Con el ataque del Coronavirus estamos, pues, ante otro episodio de la selección natural. Sobrevivirán los más aptos que, en el caso, son los que poseen defensas más firmes, por lo general las personas menores de 60 años, y los que sepan defenderse. Saber defenderse implica conocer al enemigo y sus vías de penetración en el cuerpo humano y, consecuentemente, impedirle que ingrese, o sea, mantenerlo a raya, fuera de nosotros.
Ya se conocen los medios de defensa: 1) aislarse en las casas o departamentos en los que se habita; sólo salir adonde haya gente cuando sea estrictamente necesario; las personas mayores de 60 años deberían quedarse en casa, salvo que no tuvieran otra persona con la cual vivan; 2) al salir a ambientes con gente llevar siempre la mascarilla, anteojos, y guantes si es posible; 3) lavarse bien las manos con jabón cuando se retorna a casa; las cosas tocadas por personas infectadas, como los pasamanos, las manijas, el dinero y otras podrían ser un puente de transmisión del virus; 4) desinfectar los zapatos con una solución de legía y lavar la mascarilla y la ropa usada en la calle con jabón; la luz del sol es un desinfectante natural, no por el calor, sino por los rayos ultravioleta; un par de horas de exposición pueden bastar; 5) tomar una tableta de vitamina C, 1 gr. por día para reforzar las defensas.
Entre los menos aptos frente al Coronavirus se encuentran las personas que no se informan sobre este; los indolentes y negligentes activos y pasivos que prescinden de someterse a las medidas de protección; y las personas con menores ingresos que habitan en ambientes congestionados o carecen de servicios de agua y desagüe, y que, a pesar de esta situación, deberían ser más cuidadosos.

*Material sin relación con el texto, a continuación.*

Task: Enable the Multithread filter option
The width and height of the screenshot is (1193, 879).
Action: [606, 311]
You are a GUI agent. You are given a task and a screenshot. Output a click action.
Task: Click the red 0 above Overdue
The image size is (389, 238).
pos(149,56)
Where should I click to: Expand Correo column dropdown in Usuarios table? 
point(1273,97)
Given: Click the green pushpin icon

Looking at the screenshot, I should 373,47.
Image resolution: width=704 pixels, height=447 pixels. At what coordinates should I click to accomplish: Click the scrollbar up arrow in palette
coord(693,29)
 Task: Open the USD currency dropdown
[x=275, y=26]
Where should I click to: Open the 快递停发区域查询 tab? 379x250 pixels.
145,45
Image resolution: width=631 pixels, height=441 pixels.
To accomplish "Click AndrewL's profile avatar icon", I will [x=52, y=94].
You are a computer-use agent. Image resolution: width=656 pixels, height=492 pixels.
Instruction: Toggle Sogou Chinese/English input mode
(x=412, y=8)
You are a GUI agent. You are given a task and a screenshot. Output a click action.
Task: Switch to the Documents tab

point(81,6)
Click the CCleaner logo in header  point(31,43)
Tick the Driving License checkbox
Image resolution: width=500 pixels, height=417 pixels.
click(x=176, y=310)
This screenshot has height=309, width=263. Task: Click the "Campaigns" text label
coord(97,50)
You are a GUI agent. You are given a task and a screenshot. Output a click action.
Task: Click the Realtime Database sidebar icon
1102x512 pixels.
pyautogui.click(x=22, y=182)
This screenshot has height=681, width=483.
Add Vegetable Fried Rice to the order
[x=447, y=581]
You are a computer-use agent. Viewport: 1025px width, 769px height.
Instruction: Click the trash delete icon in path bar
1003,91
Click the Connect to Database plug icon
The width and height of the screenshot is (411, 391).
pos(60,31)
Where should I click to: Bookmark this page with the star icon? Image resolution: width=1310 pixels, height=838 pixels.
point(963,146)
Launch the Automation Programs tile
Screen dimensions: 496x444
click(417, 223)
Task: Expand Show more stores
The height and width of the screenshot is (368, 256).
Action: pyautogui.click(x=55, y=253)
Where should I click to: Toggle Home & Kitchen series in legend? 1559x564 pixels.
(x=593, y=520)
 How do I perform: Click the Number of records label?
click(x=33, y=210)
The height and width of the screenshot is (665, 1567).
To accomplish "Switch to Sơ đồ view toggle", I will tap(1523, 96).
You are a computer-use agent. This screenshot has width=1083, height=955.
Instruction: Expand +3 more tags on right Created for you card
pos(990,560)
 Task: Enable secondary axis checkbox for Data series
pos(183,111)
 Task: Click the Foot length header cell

Es evidente que la propagación de esta pandemia se debió, en los primeros momentos, al desconocimiento de su peligro y a la reacción tardía de los gobiernos. Quienes portaban el virus lo transmitieron libremente. Cuando la infección se extendió y se supo lo que significaba, la contaminación corrió a cargo de los indiferentes y negligentes y de los portadores asintomáticos. Después que los gobiernos dispusieran ciertas medidas obligatorias de protección, teóricamente ha debido terminar la propagación del virus en unos quince días. No ha sido así. Los casos han continuado hasta hacer colapsar los hospitales. Todo lleva a indicar que son los negligentes los afectados y causantes de la transmisión a otros descuidados.
Si está probado que las medidas de protección son eficaces —puesto que de otro modo no se les recomendaría— el país debe ya reintegrarse paulatinamente a la normalidad y permitir la reanudación del trabajo en las empresas y la administración pública, todos usando los indicados medios de protección. La asistencia a las escuelas y las reuniones deberían aún esperar. Para las demás personas la regla debería ser: salir a la calle sólo cuando sea estrictamente necesario.
Hasta que la conciencia social sobre la importancia de las maneras de defenderse sea más sólida, se requerirá exposiciones de información y consejo e instrumentos jurídicos obligatorios para la ejecución de ciertos comportamientos de relación social.